Wednesday, January 28, 2015

What Does the Super Bowl Have to Do With the Stock Market?



So do you want the Seattle Seahawks to win, or are you rooting for the New England Patriots?  There are a few ways to look at the potential winner.

If you're a stock-market investor, you might want to root for the Seahawks.  In 39 of the previous 48 Super Bowl games(81%), the winner has been a reliable  predictor of the following year's stock market performance.   If the NFC wins, the following year will produce a bullish market.   So says Robert Stovall, National Investment Services, who, for decades,  has been tracking the Super Bowl results as a predictor of the performance of the stock market in the following year.

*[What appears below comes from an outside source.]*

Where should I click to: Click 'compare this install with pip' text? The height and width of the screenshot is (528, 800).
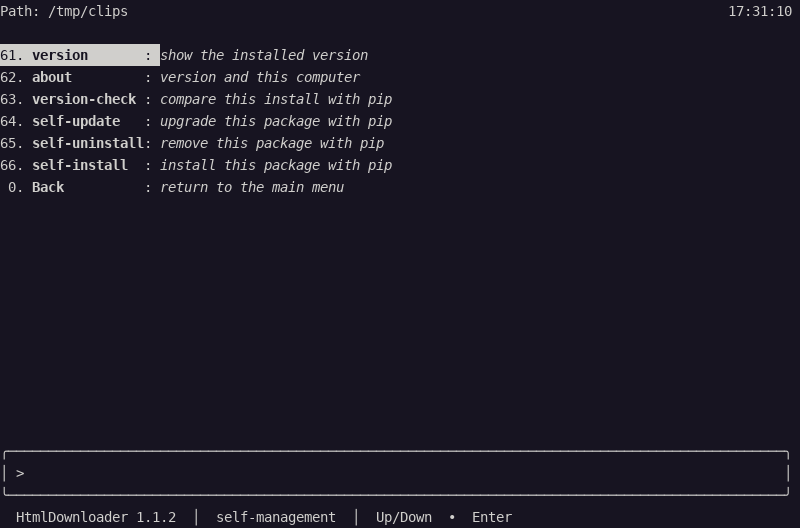[276, 99]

Not convinced?  Nancy Tengler, author of The Women's Guide to Successful Investing, financial commentator, and university professor also offers another possibility.  According to Wall Street lore, if the Sports Illustrated Cover Model is American, stocks will have a great year, with the average return from 1979 through 2008 coinciding with an American model on the cover of 13.9 %. Not sure what that might have to do with the Super Bowl, but Tom Brady's wife is a super model.

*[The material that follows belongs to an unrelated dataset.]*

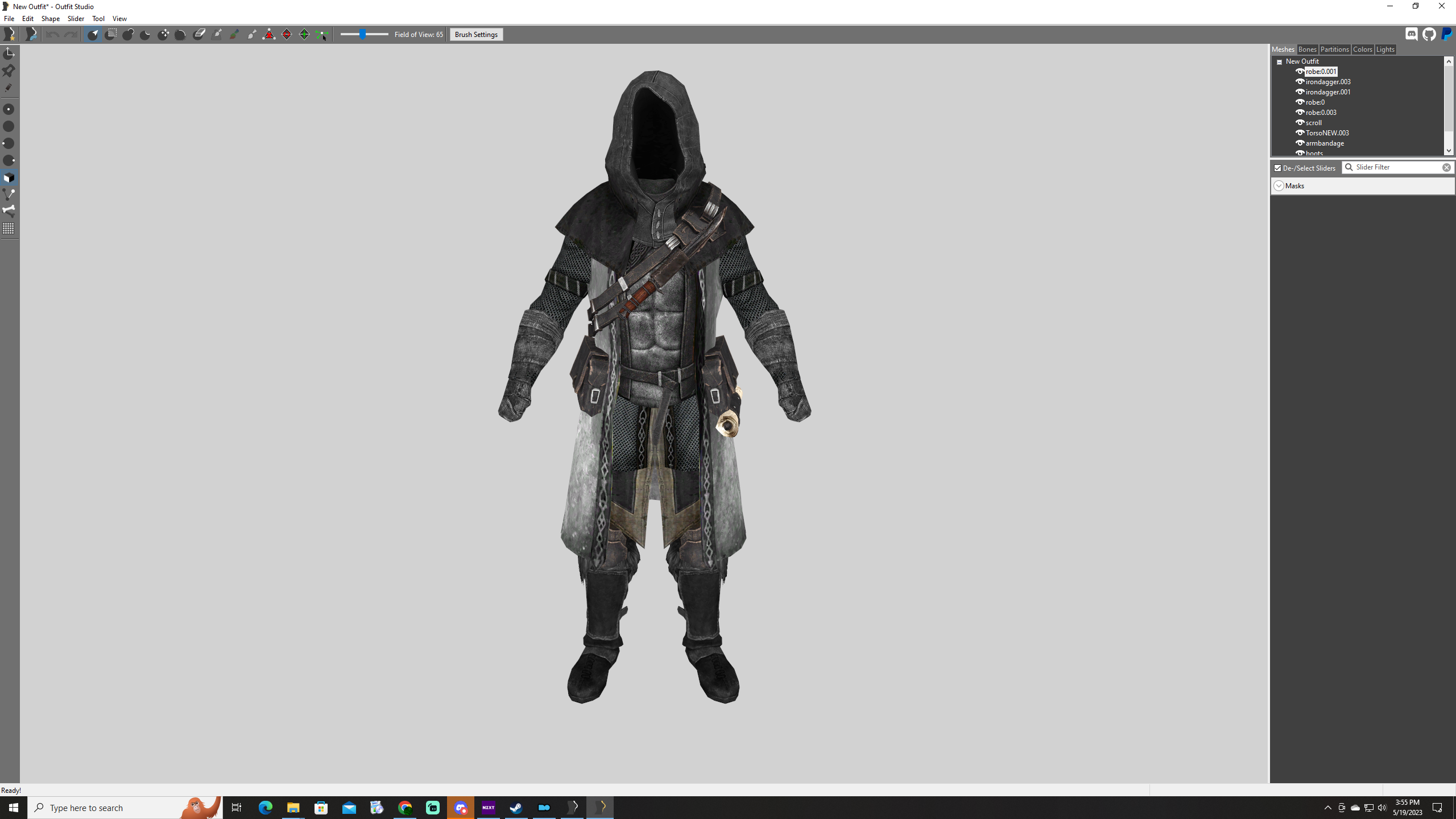Select the Undo Brush eraser tool

coord(198,34)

Others interested in the state of the economy correlate the unemployment rate in each team's city with the likelihood of a win or loss for that team.  In November of 2014, the unemployment rate in Seattle was 4.2 while the rate for same month in Boston was 5.2 (Bureau of Labor Statistics).  Oh, oh!  Based on this correlation, Seattle still looks good.

We might look on all of these correlations as suspect since 'correlation does not equal causality', but it does give those of us interested in the stock market and the economic indicators another reason to watch the game.

(All predictors have been reported in Nancy Tengler's article, "Seahawks Win Would Benefit Stock Market, Predictor Says,"  Arizona Republic, January 28, 2015, A14.)